O comediante pode ou não ser politicamente incorreto? Essa questão divide opiniões entre os próprios artistas do humor. Márvio Lúcio, o Carioca, contribui para o debate com performances controversas. Em março, foi duramente criticado por aparecer ao lado de Jair Bolsonaro e distribuir bananas a jornalistas, e agora suscita aversão pelo ‘blackface’ feito em paródia no reality show ‘A Fazenda’.
Satirizar a política e os políticos é quase uma missão de quem faz comédia. A crítica social por trás das piadas é tão relevante quanto os editoriais jornalísticos. O problema surge quando o artista produz graça a fim de beneficiar essa ou aquela figura pública. Deixe de ser arte contestadora e se torna ativismo ideológico-eleitoreiro. Ao aparentemente apoiar Bolsonaro na guerra particular do presidente contra a imprensa, Carioca desceu do palco e subiu no palanque.

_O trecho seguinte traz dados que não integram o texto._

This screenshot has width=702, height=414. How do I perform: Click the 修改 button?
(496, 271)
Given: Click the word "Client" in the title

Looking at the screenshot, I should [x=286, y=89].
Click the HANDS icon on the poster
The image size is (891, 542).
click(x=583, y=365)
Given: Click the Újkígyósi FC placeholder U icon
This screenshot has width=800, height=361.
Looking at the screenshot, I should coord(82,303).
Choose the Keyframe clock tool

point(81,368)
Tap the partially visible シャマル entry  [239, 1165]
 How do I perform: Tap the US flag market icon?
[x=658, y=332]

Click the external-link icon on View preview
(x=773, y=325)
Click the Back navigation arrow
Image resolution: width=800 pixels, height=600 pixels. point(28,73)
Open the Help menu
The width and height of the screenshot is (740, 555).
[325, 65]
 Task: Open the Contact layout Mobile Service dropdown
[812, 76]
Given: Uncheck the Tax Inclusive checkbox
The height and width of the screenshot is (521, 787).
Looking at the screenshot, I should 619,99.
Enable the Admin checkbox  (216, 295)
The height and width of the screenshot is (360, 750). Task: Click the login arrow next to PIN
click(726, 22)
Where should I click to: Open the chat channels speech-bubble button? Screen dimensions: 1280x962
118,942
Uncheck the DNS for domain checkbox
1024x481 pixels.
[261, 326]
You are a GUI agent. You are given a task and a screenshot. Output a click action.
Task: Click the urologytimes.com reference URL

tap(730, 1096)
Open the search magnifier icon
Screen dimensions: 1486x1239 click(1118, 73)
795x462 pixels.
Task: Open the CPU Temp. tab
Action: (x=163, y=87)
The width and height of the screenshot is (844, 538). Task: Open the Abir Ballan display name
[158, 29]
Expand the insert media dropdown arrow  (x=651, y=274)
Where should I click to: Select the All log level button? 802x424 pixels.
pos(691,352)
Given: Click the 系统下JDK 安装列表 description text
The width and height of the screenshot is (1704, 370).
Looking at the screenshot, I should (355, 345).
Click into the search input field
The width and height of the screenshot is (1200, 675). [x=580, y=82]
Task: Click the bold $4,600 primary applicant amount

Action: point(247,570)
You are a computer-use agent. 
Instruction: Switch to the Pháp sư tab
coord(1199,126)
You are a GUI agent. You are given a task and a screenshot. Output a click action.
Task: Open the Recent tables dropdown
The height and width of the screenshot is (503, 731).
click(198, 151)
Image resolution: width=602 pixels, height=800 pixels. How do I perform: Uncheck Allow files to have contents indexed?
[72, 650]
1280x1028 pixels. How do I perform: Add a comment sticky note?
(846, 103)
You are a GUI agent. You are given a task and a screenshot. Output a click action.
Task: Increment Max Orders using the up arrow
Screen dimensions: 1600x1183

O episódio do ‘empretecimento’ com maquiagem escura, prótese para alargar o nariz e peruca para interpretar o cantor Luiz Carlos, do Raça Negra, parece ter sido criado intencionalmente para incomodar e repercutir. Difícil acreditar que ninguém da produção do reality show tenha cogitado a reação odiosa de parte do público. Inúmeros casos recentes de ‘blackface’ — como o do professor de medicina em videoaula a universitários da USP — resultaram em revolta, contestação e punição exemplar baseada não apenas na ética, mas também na lei.
A velha desculpa “não tive a intenção de ofender” deixou de ser aceitável. O humor arcaico baseado em racismo, xenofobia, homofobia, machismo, gordofobia e outros condutores de preconceito passou a ser condenado e combatido no próprio meio artístico, e reprovado por parcela significativa do público que deseja rir sem fazer parte de ultraje a um alvo fácil, como sempre foram o negro, o gay, a mulher, o gordo, o estrangeiro etc. O bufão que deprecia perde a piada.
Carioca está entre os melhores comediantes do País. Suas imitações de famosos como Dilma Rousseff e Boris Casoy são insuperáveis. Não há problema algum em satirizar Bolsonaro, porém, ele precisa verificar a ambiguidade do contexto para não ser visto como um humorista a serviço de um político, assim como deveria evitar a associação de sua imagem e seu talento com práticas execráveis, como o ‘blackface’, usado antigamente de maneira pejorativa por atores brancos para zombar de negros. Não se trata de autocensura, e sim de bom senso e, no espectro profissional, de preservação de sua bem-sucedida carreira.